Fonte: encurtador.com.br/hvCGR

Com o alto índice de rotatividade dos profissionais da saúde, os usuários do SUS podem apresentar dificuldade em construir novos vínculos e se dedicarem ao tratamento, devido a possibilidade da saída repentina do profissional que, por sua vez, colabora para um sentimento de insegurança. Campos e Malik (2008) acreditam que na saúde, a rotatividade pode gerar alguns impactos, como o comprometimento com os vínculos da equipe com os usuários, que pode afetar também no objetivo dos resultados esperados dentro do serviço, principalmente na Estratégia de Saúde da Família (ESF), pois o seu foco está na atenção à família na comunidade, onde valorizam-se os vínculos estreitos entre família e profissional.

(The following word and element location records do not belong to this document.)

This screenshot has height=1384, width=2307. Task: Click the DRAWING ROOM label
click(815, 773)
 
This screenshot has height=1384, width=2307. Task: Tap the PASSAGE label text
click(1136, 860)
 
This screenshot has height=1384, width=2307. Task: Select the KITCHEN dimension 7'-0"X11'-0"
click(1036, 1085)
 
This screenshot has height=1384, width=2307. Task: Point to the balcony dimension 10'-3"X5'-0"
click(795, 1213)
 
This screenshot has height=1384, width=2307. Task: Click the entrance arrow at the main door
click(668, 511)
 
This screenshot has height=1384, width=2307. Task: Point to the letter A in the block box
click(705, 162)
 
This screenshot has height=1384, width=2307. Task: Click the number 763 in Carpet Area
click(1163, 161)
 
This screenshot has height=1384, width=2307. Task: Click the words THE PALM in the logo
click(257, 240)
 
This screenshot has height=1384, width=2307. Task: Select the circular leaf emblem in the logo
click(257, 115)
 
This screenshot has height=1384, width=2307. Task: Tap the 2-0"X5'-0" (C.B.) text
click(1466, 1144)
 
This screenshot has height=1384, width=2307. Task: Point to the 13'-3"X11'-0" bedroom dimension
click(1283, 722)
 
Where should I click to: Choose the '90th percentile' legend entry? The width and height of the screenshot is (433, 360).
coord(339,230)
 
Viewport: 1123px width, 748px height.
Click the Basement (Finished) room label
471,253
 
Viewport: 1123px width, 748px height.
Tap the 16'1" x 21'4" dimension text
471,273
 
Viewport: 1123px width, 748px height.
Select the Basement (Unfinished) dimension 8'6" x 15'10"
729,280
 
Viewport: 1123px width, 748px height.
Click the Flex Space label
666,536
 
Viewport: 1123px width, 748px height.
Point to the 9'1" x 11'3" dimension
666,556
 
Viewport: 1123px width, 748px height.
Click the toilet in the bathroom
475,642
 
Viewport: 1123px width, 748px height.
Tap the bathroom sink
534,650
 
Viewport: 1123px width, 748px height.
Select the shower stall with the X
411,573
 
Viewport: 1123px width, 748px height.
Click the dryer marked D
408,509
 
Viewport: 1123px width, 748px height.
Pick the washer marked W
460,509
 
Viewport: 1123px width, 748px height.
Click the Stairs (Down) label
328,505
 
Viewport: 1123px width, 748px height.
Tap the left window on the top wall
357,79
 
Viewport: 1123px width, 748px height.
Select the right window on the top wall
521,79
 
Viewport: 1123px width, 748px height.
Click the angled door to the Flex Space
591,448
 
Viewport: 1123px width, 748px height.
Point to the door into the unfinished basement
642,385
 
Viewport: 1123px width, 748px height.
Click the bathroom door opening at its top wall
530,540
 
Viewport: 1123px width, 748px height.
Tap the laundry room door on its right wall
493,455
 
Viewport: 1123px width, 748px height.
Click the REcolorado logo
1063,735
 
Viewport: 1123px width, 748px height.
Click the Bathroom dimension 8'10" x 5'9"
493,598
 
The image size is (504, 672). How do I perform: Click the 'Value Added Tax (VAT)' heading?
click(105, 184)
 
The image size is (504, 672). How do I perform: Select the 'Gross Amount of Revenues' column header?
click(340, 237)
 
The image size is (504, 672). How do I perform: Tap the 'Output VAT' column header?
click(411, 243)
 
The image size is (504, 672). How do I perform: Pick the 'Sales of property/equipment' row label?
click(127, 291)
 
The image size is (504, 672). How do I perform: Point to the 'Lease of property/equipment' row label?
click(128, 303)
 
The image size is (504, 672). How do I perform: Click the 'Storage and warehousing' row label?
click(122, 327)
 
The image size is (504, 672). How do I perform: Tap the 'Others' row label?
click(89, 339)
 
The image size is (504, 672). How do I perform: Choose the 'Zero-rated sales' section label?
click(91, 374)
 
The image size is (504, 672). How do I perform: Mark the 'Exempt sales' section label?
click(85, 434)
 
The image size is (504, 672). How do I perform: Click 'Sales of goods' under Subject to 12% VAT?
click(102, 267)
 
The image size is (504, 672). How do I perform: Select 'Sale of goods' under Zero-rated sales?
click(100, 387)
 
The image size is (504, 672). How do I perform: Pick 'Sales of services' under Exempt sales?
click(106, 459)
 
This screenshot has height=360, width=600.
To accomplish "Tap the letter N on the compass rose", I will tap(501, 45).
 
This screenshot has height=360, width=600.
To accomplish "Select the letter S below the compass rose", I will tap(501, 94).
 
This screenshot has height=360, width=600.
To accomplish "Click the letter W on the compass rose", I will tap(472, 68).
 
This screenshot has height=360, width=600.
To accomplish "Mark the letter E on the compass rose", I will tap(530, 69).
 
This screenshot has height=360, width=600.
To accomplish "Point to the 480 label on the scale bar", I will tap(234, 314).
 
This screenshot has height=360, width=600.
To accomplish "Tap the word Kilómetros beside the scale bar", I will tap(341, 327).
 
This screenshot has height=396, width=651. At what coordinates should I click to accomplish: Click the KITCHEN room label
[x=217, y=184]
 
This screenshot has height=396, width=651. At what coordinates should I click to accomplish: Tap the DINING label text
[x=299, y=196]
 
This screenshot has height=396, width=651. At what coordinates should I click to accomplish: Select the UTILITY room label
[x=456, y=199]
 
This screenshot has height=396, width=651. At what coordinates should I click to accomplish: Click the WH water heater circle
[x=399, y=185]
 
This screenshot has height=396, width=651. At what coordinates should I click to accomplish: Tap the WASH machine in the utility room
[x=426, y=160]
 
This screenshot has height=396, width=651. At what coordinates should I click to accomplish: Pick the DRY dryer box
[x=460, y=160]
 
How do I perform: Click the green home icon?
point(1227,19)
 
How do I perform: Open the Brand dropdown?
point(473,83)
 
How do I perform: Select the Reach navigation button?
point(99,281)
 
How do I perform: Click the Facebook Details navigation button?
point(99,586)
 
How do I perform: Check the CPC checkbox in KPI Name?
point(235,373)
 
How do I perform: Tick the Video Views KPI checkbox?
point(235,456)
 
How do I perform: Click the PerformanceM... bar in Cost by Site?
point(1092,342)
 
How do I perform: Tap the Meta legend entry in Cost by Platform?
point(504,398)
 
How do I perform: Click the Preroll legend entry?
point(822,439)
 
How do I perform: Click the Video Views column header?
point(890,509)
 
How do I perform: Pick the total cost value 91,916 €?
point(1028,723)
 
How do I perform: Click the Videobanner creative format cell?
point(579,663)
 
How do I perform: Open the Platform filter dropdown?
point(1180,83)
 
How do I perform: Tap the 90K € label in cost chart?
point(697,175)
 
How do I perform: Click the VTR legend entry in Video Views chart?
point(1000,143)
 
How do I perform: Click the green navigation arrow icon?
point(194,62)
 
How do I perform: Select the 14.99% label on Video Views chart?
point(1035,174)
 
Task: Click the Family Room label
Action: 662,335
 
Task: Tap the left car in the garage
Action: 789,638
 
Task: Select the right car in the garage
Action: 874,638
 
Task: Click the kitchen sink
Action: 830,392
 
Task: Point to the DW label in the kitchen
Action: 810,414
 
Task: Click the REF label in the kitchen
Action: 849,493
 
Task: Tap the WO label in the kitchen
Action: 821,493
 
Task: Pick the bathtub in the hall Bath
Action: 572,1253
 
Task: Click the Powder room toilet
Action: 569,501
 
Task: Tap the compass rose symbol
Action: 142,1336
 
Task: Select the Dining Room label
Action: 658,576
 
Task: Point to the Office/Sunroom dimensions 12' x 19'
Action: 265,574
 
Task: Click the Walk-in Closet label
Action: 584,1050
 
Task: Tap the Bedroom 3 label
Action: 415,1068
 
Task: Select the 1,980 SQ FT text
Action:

A rotatividade dos profissionais dos SUS pode afetar também o andamento do tratamento do usuário, pois o profissional pode vir a iniciar uma atividade e deixá-la inacabada por conta de sua saída da organização, causando um desamparo no processo até a chegada de outro profissional, que pode ou não dar continuidade a esta atividade. Sendo assim, alguns profissionais optam por não planejar atividades que requeiram um longo período de execução, como demonstra Pialarissi (2017, p. 2)

Comprometendo a relação do sistema com os trabalhadores e prejudicando a qualidade e continuidade dos serviços prestados em razão de consequências tais quais o alto índice de rotatividade dos profissionais e a impossibilidade de se fixar projetos com processos de planejamento de médio e longo prazos

Fonte: encurtador.com.br/mqtGS

Para Guimarães, Oliveira e Yamamoto (2013), um dos aspectos que pode comprometer a continuidade e o andamento das atividades é a rotatividade dos estagiários, pois pode vir a  causar nos usuários um recomeço constante das atividades, além da necessidade de (re)criar novos vínculos entre usuários e estagiários.

Dentro do âmbito de saúde alguns projetos são colocados em prática, mas devido a rotatividade dos profissionais alguns projetos não são finalizados. Segundo Polejack et al. (2015), a descontinuidade das ações planejadas, a frequente rotatividade dos profissionais, a descontinuidade das políticas e da gestão das mesmas, podem acarretar em implicações severas para o serviço e para o papel de cada profissional.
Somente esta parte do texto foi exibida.